* Problem statement *
Please reproduce the entries below exactly from the line holding "Task: Click 'xdrplus" through the last line, both included, and omit any pictures.

═══

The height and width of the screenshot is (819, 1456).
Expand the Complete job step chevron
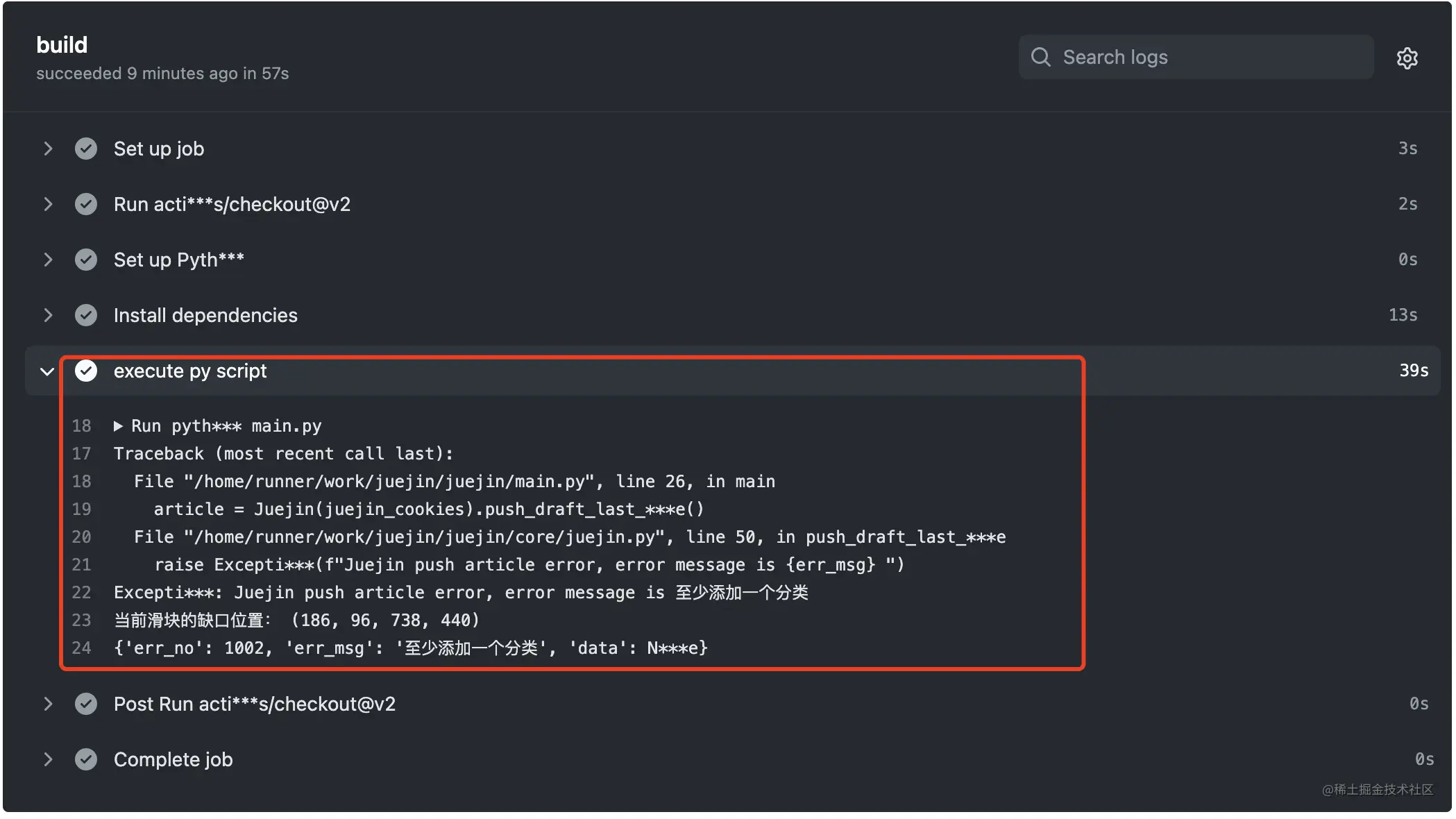(48, 759)
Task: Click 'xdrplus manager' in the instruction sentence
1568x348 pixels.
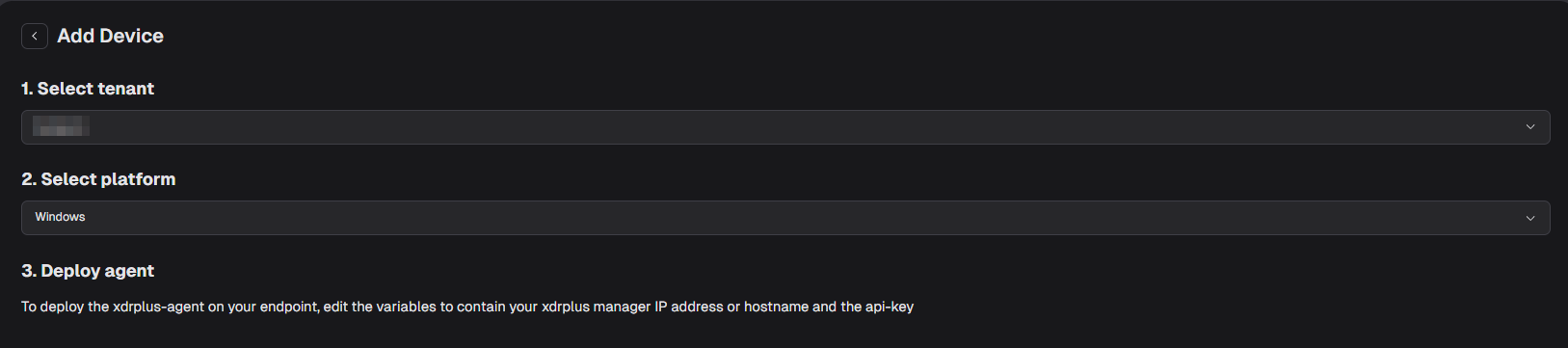Action: [x=596, y=307]
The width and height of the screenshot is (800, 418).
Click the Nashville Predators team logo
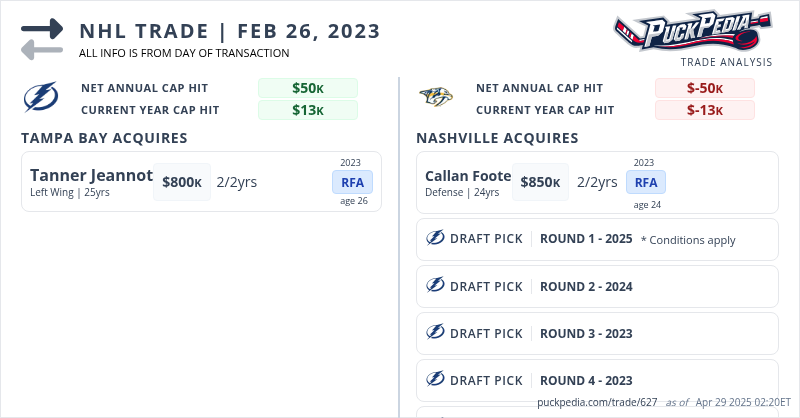(x=436, y=98)
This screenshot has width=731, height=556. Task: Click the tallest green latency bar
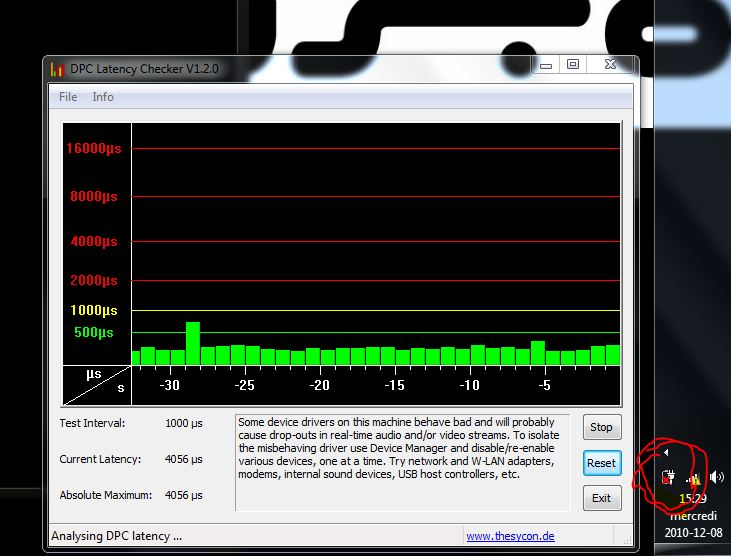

═══

* Expected answer *
Task: Click 'xdrplus manager' in the instruction sentence
1568x348 pixels.
Action: [x=596, y=307]
The width and height of the screenshot is (800, 418).
Click the Nashville Predators team logo
(x=436, y=98)
This screenshot has width=731, height=556. Task: Click the tallest green latency bar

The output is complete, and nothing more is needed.